** START DATA EXTRACT **

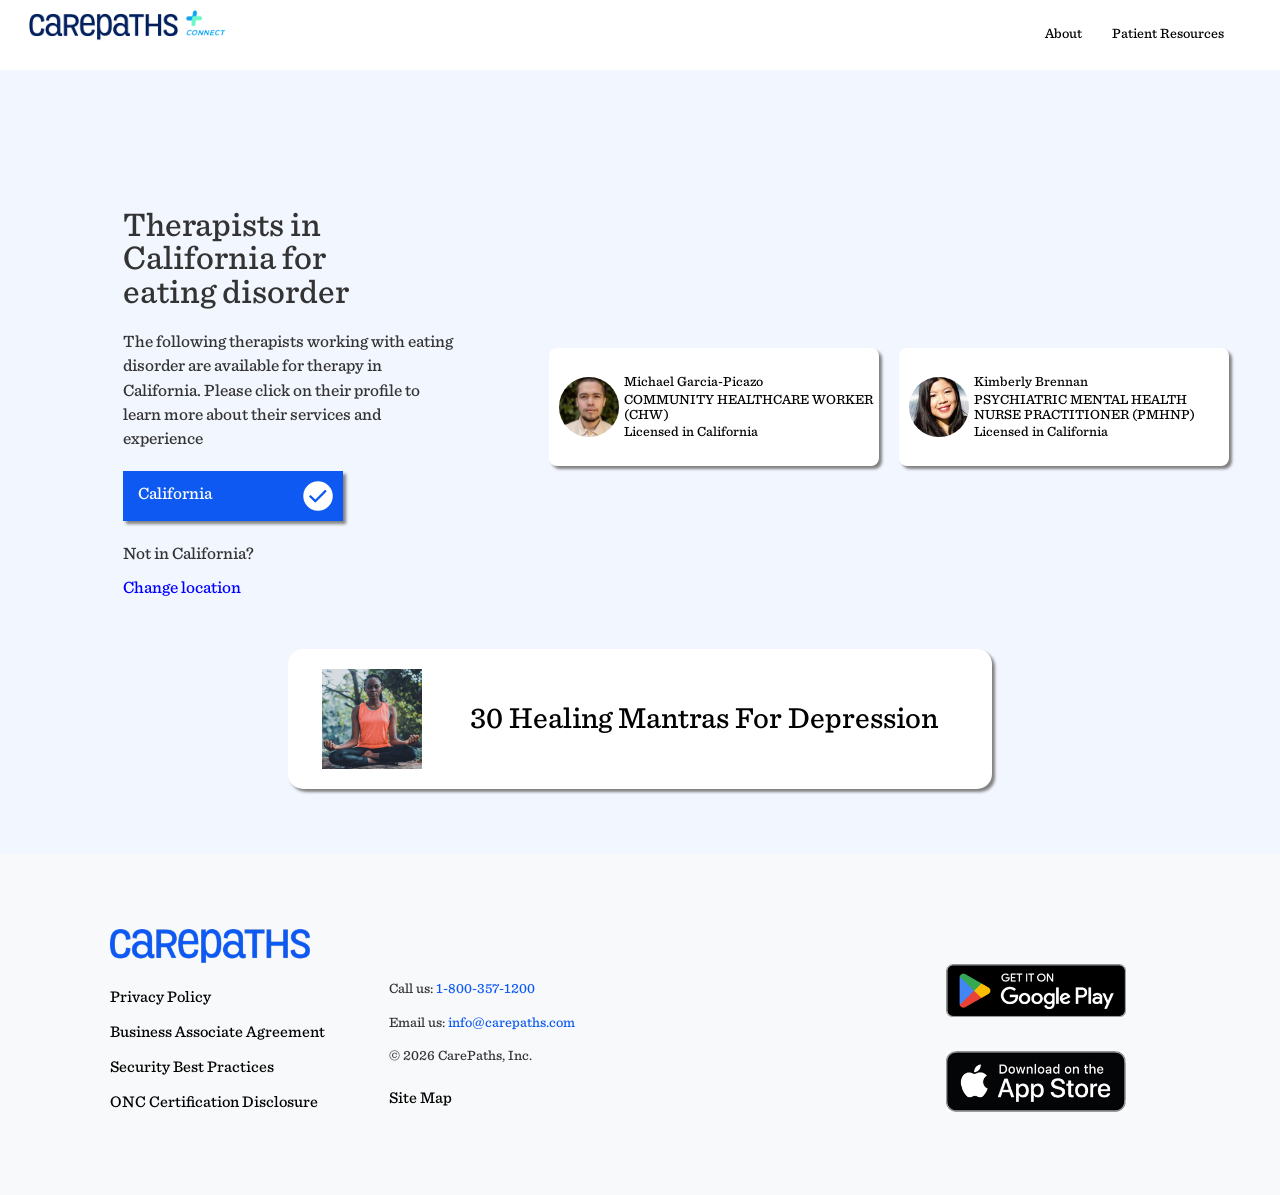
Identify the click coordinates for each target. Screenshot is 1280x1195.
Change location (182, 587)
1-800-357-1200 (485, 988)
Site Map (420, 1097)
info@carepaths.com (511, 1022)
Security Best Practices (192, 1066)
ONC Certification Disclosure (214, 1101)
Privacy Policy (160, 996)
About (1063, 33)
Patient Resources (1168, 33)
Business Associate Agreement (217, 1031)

** END DATA EXTRACT **

DIRECTIVE: Please copy every line of the items above back verbatim, leaving out the picture.

FULL RESPONSE:
Identify the click coordinates for each target. Screenshot is 1280x1195.
Change location (182, 587)
1-800-357-1200 (485, 988)
Site Map (420, 1097)
info@carepaths.com (511, 1022)
Security Best Practices (192, 1066)
ONC Certification Disclosure (214, 1101)
Privacy Policy (160, 996)
About (1063, 33)
Patient Resources (1168, 33)
Business Associate Agreement (217, 1031)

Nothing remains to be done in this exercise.